When Polly climbed back up the hill, the dog bounding ahead, her composure was restored. She had rationalized her ghost and come to terms with it. Not even the sight of Jack Thomson weaving his drunken way home on the other side of the wall had the power to scare. Waving his arms about he yelled something at her, but Polly ignored him. At every step, she told herself that better things would come. Harry would find what he wanted, and Gatty’s friend would come to Sunday dinner along with Polly’s mother, and she would beam on them all. Compared to poor little Bella at the bottom of the hill, her life was rich was blessings.
As she reached the top of the hill, the light of the moon seemed even more white and incandescent. By the time Polly reached the cottage, her normal sense of well-being was complete. She knew, she just knew that something good was going to happen. The effort of climbing had sent the blood pounding through her veins, carrying away with it her former feeling of depression.
Life was too short to spend wallowing in misery, looking for trouble, anticipating disasters. The swift climb in the moonlight had revitalized her. Tomorrow was another day, full of exciting possibilities. She had never stayed ‘down’ for long. She just was
n’t made that way.
Nothing had changed for the bad with Harry going away. He was all right, and she was all right. Their separation was a temporary thing. The whole Depression choking the life out of the north was a temporary thing. Soon smoke would belch forth from the tall mill chimneys again.
And even if she was wrong, then it would all be the same a hundred years from now. That great blue cold sweep of Pendle Hill would be there, that much was sure. She trudged on, the certainty of her optimism like a singing in her heart.
The next day, walking down the street in the late afternoon, after her day’s stint at the factory, Polly saw a tall man wearing a brown trilby hat walking towards her. When he stopped and raised the hat and she saw the light from a standard lamp shine on his thick, silver-streaked hair, she remembered him at once.
— Four —
POLLY’S MOTHER’S REACTION to the news that a strange man was coming to dinner evoked the response Polly could have anticipated, word for word.

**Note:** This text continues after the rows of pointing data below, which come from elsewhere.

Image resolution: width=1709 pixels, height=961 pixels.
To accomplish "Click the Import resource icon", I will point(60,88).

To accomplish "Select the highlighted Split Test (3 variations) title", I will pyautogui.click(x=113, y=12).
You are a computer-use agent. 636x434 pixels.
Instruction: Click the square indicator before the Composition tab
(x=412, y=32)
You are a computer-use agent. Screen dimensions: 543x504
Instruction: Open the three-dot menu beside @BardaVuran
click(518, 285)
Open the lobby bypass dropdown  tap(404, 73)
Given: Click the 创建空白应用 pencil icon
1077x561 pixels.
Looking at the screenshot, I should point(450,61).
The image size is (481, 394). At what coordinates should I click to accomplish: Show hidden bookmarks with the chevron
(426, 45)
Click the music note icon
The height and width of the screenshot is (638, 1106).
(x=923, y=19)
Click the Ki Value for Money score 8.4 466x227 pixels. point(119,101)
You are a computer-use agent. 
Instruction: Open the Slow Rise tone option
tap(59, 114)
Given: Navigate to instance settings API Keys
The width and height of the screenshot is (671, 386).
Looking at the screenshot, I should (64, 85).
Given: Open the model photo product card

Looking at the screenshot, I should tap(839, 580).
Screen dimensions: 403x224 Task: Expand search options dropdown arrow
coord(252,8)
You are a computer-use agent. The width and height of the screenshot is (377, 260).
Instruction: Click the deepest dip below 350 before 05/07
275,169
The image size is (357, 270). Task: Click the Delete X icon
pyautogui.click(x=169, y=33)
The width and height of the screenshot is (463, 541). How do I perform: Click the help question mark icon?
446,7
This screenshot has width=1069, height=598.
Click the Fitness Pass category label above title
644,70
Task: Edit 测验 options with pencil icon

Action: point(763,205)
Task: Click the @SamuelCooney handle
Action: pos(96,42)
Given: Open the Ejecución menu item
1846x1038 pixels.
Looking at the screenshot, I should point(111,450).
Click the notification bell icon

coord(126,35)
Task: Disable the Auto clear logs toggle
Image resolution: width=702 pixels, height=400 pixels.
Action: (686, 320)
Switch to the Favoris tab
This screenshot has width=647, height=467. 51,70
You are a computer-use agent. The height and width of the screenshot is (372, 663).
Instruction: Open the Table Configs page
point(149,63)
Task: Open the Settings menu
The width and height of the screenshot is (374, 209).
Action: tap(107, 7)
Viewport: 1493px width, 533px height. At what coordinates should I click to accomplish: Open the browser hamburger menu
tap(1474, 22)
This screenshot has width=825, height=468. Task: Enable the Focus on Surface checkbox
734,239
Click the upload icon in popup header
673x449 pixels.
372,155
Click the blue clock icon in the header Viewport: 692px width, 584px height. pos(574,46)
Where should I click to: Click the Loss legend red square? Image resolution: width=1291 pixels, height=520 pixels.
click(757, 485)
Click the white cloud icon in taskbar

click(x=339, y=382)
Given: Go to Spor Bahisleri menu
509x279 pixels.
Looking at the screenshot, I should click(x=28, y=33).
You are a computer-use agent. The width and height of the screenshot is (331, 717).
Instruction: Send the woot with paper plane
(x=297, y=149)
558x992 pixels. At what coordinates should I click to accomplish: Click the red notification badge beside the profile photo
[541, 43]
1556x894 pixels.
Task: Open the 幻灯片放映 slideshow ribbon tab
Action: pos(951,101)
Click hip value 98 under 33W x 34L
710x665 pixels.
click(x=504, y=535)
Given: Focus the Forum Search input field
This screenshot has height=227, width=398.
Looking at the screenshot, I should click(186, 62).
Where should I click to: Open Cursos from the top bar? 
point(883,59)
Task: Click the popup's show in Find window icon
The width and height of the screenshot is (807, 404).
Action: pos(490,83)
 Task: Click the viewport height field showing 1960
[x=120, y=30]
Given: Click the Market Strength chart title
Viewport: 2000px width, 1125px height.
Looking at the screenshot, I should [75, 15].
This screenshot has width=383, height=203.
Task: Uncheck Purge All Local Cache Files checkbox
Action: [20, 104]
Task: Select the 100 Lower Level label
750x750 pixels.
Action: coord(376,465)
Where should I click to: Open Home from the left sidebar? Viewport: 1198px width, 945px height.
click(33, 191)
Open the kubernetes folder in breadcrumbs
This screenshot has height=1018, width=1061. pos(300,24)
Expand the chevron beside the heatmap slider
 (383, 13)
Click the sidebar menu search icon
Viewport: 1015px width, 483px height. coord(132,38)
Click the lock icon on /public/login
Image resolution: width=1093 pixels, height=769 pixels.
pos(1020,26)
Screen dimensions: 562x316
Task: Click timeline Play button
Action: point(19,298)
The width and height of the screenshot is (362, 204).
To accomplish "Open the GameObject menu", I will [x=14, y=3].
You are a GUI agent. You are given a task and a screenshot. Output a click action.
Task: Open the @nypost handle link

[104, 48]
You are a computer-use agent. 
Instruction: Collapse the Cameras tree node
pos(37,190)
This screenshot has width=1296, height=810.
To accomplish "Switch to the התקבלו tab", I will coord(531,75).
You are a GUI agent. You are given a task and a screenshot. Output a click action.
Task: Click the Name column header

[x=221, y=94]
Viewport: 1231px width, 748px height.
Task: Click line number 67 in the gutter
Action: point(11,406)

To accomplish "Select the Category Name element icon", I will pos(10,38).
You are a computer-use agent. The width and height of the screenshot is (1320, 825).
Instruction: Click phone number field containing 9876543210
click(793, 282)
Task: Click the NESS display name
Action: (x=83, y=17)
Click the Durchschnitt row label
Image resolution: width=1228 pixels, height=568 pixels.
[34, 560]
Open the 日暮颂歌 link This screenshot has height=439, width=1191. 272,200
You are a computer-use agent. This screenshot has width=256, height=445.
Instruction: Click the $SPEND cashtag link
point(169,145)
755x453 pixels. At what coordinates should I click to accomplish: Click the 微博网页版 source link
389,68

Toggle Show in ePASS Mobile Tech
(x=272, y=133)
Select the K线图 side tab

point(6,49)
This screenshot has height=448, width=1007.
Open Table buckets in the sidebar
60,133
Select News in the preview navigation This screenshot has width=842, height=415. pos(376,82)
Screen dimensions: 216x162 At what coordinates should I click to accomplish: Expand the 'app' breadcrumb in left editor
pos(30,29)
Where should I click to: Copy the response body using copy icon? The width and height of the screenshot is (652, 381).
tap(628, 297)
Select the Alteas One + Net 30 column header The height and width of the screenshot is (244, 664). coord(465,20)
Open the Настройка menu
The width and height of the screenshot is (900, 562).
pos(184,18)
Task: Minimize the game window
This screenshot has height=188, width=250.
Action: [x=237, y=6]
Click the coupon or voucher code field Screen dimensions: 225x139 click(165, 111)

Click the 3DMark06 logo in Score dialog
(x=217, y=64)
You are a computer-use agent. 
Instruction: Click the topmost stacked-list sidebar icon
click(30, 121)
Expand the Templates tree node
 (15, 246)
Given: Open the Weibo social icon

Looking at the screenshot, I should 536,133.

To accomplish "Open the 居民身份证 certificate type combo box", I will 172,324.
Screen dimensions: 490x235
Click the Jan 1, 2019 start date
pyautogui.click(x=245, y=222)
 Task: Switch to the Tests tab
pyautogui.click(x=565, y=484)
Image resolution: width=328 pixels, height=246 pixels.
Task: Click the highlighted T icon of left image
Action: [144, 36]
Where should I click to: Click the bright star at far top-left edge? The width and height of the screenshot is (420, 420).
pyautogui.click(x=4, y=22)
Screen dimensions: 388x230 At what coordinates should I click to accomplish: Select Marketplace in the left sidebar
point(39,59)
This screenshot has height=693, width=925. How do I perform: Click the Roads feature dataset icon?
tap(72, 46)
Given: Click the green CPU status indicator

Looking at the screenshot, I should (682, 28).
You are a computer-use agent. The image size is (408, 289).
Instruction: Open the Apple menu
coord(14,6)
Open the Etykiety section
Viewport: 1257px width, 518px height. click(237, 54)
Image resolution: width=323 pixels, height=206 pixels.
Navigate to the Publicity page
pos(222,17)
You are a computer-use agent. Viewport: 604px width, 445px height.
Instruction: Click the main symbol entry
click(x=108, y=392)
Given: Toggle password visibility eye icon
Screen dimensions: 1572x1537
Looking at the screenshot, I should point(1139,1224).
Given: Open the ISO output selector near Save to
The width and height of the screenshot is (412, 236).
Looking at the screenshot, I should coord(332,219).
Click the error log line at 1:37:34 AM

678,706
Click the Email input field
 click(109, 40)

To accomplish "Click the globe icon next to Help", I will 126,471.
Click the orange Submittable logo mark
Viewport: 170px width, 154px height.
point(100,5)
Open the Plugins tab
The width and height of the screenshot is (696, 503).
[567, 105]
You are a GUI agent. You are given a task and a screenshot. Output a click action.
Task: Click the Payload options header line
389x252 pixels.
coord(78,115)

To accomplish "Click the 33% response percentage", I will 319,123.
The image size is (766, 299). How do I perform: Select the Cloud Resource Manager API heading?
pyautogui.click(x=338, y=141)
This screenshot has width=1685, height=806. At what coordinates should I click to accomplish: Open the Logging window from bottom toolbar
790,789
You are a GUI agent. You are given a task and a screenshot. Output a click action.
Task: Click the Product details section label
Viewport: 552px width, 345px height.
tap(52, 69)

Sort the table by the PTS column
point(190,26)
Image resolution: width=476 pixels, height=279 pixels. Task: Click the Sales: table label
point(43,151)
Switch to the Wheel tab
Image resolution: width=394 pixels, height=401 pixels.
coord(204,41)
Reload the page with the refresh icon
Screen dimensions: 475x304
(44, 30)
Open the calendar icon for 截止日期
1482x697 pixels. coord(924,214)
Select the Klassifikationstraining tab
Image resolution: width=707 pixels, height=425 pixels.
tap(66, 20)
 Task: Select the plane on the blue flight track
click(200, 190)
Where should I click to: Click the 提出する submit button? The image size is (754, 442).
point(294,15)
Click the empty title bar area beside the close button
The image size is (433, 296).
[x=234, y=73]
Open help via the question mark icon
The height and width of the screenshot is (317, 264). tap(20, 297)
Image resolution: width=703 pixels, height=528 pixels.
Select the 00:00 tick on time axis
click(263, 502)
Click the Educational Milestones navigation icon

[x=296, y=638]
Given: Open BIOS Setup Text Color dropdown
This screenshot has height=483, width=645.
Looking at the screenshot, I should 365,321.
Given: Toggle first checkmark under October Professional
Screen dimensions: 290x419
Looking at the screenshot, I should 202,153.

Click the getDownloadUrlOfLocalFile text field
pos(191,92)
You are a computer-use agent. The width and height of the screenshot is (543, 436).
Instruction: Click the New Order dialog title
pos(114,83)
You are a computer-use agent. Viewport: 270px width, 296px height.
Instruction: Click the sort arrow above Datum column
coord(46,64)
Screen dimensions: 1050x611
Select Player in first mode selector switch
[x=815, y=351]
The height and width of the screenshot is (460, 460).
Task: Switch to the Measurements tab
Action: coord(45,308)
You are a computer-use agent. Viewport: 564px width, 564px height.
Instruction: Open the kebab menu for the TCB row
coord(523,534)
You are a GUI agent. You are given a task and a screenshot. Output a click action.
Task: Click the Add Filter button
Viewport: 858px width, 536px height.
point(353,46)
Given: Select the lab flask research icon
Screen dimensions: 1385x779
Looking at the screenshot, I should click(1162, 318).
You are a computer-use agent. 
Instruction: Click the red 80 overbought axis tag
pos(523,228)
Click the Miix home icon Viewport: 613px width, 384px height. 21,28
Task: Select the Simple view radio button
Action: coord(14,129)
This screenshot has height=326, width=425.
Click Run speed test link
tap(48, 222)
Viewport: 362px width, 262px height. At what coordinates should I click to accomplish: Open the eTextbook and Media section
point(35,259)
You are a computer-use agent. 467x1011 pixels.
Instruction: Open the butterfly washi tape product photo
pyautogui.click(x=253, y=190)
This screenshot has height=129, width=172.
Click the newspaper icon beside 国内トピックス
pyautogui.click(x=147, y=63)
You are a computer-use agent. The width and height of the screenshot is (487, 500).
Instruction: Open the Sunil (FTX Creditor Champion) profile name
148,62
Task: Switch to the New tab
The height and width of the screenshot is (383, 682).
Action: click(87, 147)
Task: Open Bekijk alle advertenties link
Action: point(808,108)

‘What did you say his name was?’
Polly told her.
‘Robert Dennis?’ Edna chewed it over as if it had rude connotations. ‘I’ve never heard you mention him before.’
‘He’s a friend.’
Edna made a sound half-way between a sneer and a Victorian pshaw. ‘Married women don’t have men as friends. I wasn’t born yesterday. Your Harry would have something to say if he knew you’d taken up with a man as a friend.’
Polly opened the door of the fire oven and stared hard at the hotpot in its brown dish. She’d saved the rounded ends of the potatoes till the last, layering them like fish-scales on the top. Already they were taking on the shiny brown crispness absolutely necessary to a real Lancashire hotpot. She slammed the door shut and got on with peeling the carrots.
To tell the truth, she was regretting her impulsive invitation herself. What on earth had made her ask the tall man to share their Sunday dinner? She frowned. Was it because he had so obviously wanted to keep her talking there on the windy corner of the street? Almost as if he’d had no home to go to. Or was it because it had registered for the first time that his left sleeve hung loose; that in spite of his cleanliness there had been about him an air of neglect, from the soft collar of his shirt in need of turning to a button hanging by a thread from his coat?